LOS TEQUES, Venezuela (Reuters) - Like many Portuguese immigrants to Venezuela after World War Two, Manuel Fernandes spent a lifetime building a small business: his bread and cake shop in a highland town.
It took just one night for it to fall apart.
The first he knew of the destruction of his beloved “Bread Mansion” store on a main avenue of Los Teques was when looters triggered the alarm, resulting in a warning call to his cellphone at 7 p.m. on Wednesday.
Fernandes was stuck at home due to barricades and protests that have become common in seven weeks of anti-government unrest in Venezuela. So he was forced to watch the disaster unfold via live security camera images.
“There were hundreds of people. They smashed the glass counters, the fridges. They took everything - ham, cheese, milk, cornflakes, equipment,” the 65-year-old said, as workmen secured the shop on Friday with thick metal plates.
“I’ve dedicated everything to this. My family depends on it,” said the distraught businessman, on a street where most neighboring stores were also ransacked in a frenzy of looting in Los Teques this week.
Unrest and protests against President Nicolas Maduro’s socialist government since early April have caused at least 46 deaths plus hundreds of injuries and arrests.

• **Required action 1**: Copy from the Los Teques report the stretch from "The first he" through "Teques this week.".
• **Required action 2**: In the Los Teques report, how did Manuel Fernandes watch his shop being looted?

• **Provided material**:
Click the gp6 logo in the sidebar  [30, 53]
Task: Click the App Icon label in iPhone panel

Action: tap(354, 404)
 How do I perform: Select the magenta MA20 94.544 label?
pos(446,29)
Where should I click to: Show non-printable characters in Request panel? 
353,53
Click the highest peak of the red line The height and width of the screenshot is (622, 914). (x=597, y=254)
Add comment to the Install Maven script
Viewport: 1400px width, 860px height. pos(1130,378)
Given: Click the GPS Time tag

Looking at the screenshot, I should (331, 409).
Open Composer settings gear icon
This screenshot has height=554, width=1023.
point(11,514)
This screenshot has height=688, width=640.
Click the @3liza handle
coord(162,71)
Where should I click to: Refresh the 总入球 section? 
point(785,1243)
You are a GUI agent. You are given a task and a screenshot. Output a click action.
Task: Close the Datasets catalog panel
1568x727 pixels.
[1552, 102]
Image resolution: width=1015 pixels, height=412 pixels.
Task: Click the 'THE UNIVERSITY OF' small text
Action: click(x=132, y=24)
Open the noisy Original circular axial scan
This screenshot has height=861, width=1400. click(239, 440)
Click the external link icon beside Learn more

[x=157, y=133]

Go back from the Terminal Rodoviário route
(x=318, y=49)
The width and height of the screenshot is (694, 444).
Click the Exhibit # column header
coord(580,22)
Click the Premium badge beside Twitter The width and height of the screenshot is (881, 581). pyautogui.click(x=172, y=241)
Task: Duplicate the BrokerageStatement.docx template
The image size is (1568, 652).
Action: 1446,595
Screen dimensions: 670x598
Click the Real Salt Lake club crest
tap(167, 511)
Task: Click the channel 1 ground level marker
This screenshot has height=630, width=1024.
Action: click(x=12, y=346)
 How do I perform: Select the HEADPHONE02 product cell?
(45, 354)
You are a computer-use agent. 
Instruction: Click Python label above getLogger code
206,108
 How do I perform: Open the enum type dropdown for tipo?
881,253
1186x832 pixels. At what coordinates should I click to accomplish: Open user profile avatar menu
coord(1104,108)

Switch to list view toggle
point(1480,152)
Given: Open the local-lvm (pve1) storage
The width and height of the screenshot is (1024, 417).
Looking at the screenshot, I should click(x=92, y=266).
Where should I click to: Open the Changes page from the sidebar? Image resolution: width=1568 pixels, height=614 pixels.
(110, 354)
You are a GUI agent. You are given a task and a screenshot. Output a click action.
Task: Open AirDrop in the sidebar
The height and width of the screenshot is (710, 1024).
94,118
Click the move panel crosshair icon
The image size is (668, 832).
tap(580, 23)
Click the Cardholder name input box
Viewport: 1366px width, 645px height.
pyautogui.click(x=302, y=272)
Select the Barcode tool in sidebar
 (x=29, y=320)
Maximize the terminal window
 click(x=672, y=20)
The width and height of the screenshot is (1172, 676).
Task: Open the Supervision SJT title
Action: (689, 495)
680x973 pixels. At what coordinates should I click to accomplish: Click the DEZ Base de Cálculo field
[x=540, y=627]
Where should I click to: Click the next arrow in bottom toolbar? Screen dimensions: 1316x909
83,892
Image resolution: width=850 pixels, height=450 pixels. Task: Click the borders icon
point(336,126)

• **Task output 1**:
The first he knew of the destruction of his beloved “Bread Mansion” store on a main avenue of Los Teques was when looters triggered the alarm, resulting in a warning call to his cellphone at 7 p.m. on Wednesday.
Fernandes was stuck at home due to barricades and protests that have become common in seven weeks of anti-government unrest in Venezuela. So he was forced to watch the disaster unfold via live security camera images.
“There were hundreds of people. They smashed the glass counters, the fridges. They took everything - ham, cheese, milk, cornflakes, equipment,” the 65-year-old said, as workmen secured the shop on Friday with thick metal plates.
“I’ve dedicated everything to this. My family depends on it,” said the distraught businessman, on a street where most neighboring stores were also ransacked in a frenzy of looting in Los Teques this week.

• **Task output 2**: Through live security camera images, because barricades and protests kept him stuck at home.